But I couldn't test it actually, so only build tested.
Reviewed-by: Athira Jajeev <atrajeev@linux.vnet.ibm.com>
Signed-off-by: Namhyung Kim <namhyung@kernel.org>
Tested-by: Athira Jajeev <atrajeev@linux.vnet.ibm.com>
Cc: Andi Kleen <ak@linux.intel.com>
Cc: Athira Jajeev <atrajeev@linux.vnet.ibm.com>
Cc: Ian Rogers <irogers@google.com>
Cc: Ingo Molnar <mingo@kernel.org>
Cc: Jiri Olsa <jolsa@redhat.com>
Cc: Kan Liang <kan.liang@linux.intel.com>
Cc: Peter Zijlstra <peterz@infradead.org>
Cc: Stephane Eranian <eranian@google.com>
Link: https://lore.kernel.org/r/20211105225617.151364-2-namhyung@kernel.org
Signed-off-by: Arnaldo Carvalho de Melo <acme@redhat.com>
Signed-off-by: Sasha Levin <sashal@kernel.org>
---
tools/perf/util/hist.c | 11 ++++-------
tools/perf/util/sort.c | 24 +++++++-----------------
tools/perf/util/sort.h | 2 +-
3 files changed, 12 insertions(+), 25 deletions(-)
diff --git a/tools/perf/util/hist.c b/tools/perf/util/hist.c
index 4e9bd7b589b1a..54fe97dd191cf 100644
--- a/tools/perf/util/hist.c
+++ b/tools/perf/util/hist.c
@@ -290,11 +290,10 @@ static long hist_time(unsigned long htime)
}
static void he_stat__add_period(struct he_stat *he_stat, u64 period,
- u64 ins_lat, u64 p_stage_cyc)
+ u64 p_stage_cyc)
{
he_stat->period += period;
he_stat->nr_events += 1;
- he_stat->ins_lat += ins_lat;
he_stat->p_stage_cyc += p_stage_cyc;
}
@@ -306,7 +305,6 @@ static void he_stat__add_stat(struct he_stat *dest, struct he_stat *src)

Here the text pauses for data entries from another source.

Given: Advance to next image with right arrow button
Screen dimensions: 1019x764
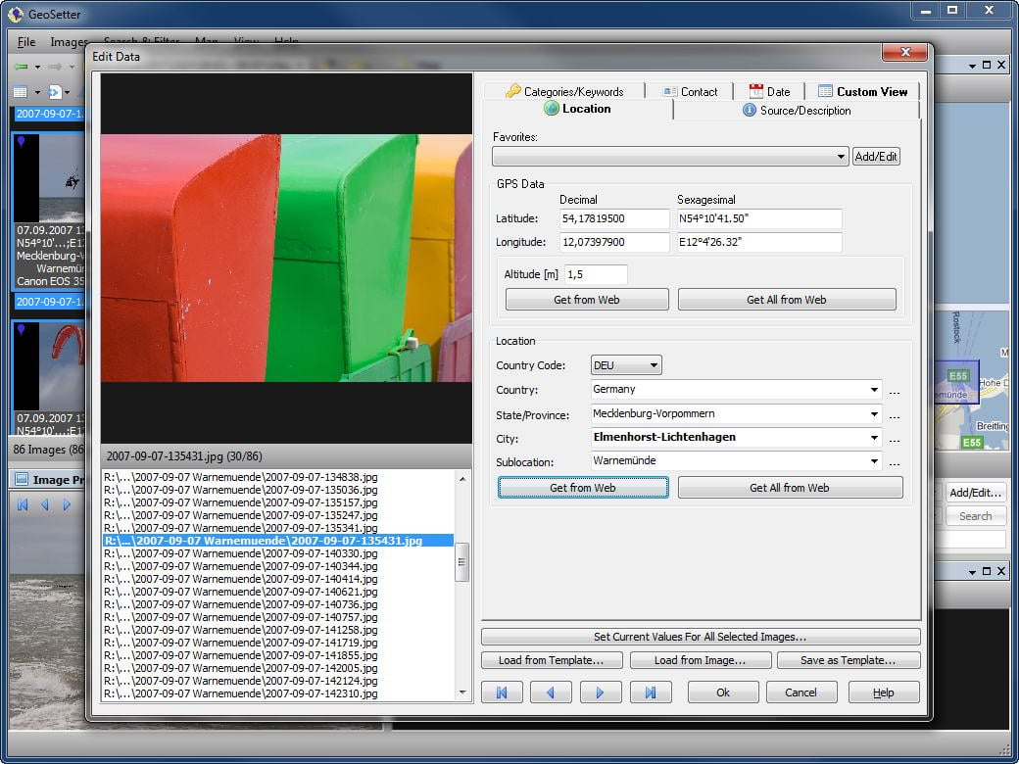Looking at the screenshot, I should point(600,692).
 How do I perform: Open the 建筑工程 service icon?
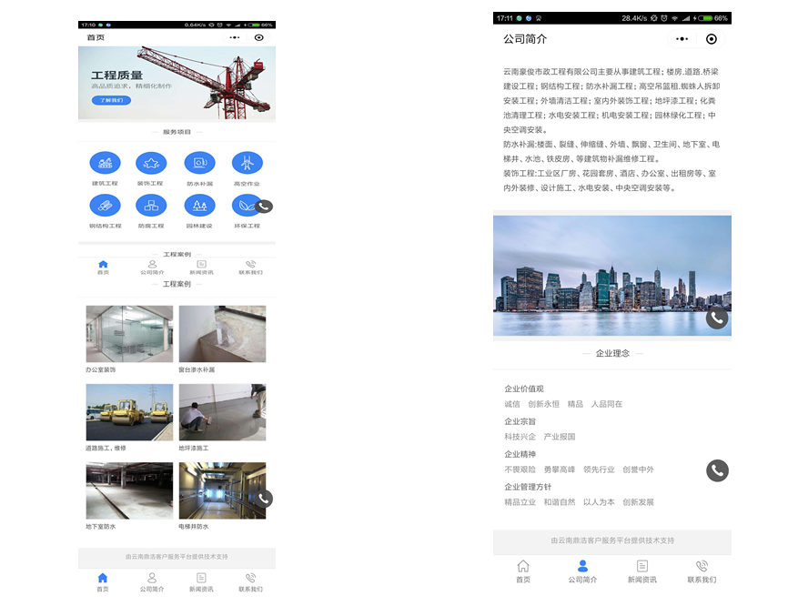105,164
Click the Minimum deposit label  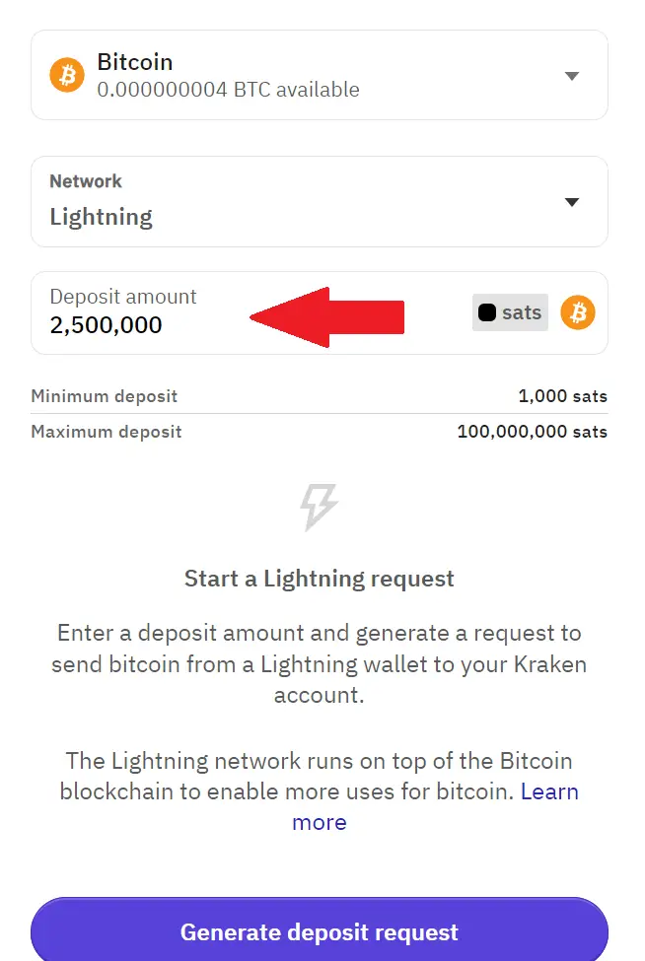point(105,396)
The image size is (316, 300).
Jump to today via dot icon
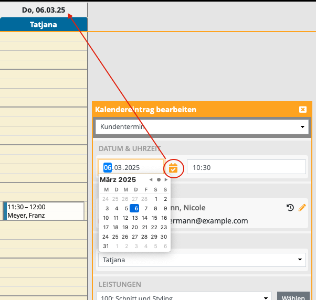pyautogui.click(x=159, y=180)
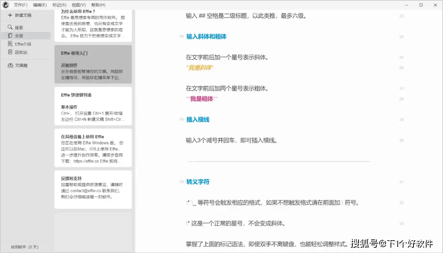
Task: Click the 试用版本 status label
Action: click(25, 247)
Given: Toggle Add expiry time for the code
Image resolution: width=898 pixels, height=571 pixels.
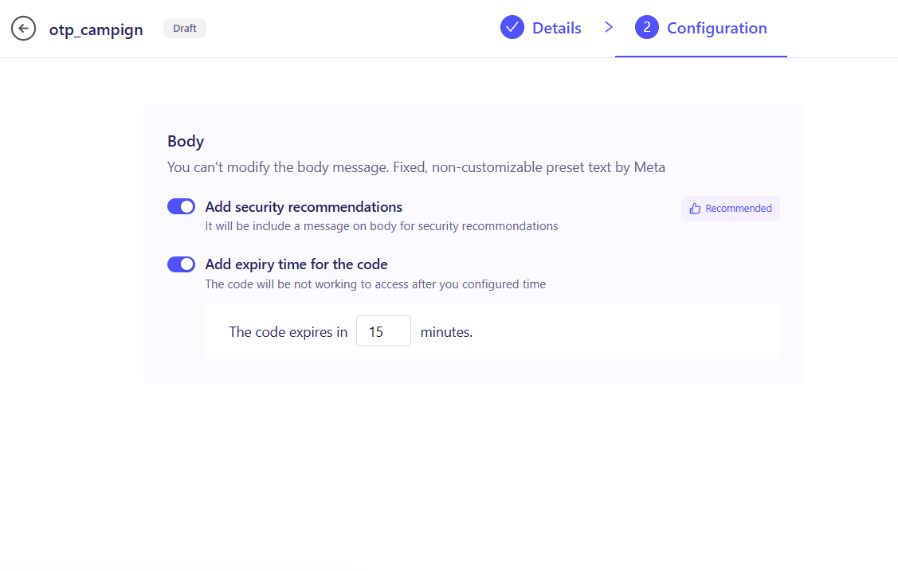Looking at the screenshot, I should pyautogui.click(x=181, y=264).
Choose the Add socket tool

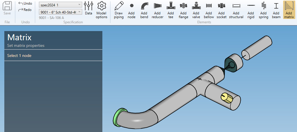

dest->period_guest_sys += src->period_guest_sys;
dest->period_guest_us += src->period_guest_us;
dest->nr_events += src->nr_events;
- dest->ins_lat += src->ins_lat;
dest->p_stage_cyc += src->p_stage_cyc;
}
@@ -595,7 +593,6 @@ static struct hist_entry *hists__findnew_entry(struct hists *hists,
struct hist_entry *he;
int64_t cmp;
u64 period = entry->stat.period;
- u64 ins_lat = entry->stat.ins_lat;
u64 p_stage_cyc = entry->stat.p_stage_cyc;
bool leftmost = true;
@@ -615,11 +612,11 @@ static struct hist_entry *hists__findnew_entry(struct hists *hists,
if (!cmp) {
if (sample_self) {
- he_stat__add_period(&he->stat, period, ins_lat, p_stage_cyc);
+ he_stat__add_period(&he->stat, period, p_stage_cyc);
hist_entry__add_callchain_period(he, period);
}
if (symbol_conf.cumulate_callchain)
- he_stat__add_period(he->stat_acc, period, ins_lat, p_stage_cyc);
+ he_stat__add_period(he->stat_acc, period, p_stage_cyc);
/*
* This mem info was allocated from sample__resolve_mem
@@ -729,7 +726,6 @@ __hists__add_entry(struct hists *hists,
.stat = {
.nr_events = 1,
.period = sample->period,
- .ins_lat = sample->ins_lat,
.p_stage_cyc = sample->p_stage_cyc,
},
.parent = sym_parent,
@@ -744,6 +740,7 @@ __hists__add_entry(struct hists *hists,
.ops = ops,
.time = hist_time(sample->time),
.weight = sample->weight,
+ .ins_lat = sample->ins_lat,
}, *he = hists__findnew_entry(hists, &entry, al, sample_self);
if (!hists->has_callchains && he && he->callchain_size != 0)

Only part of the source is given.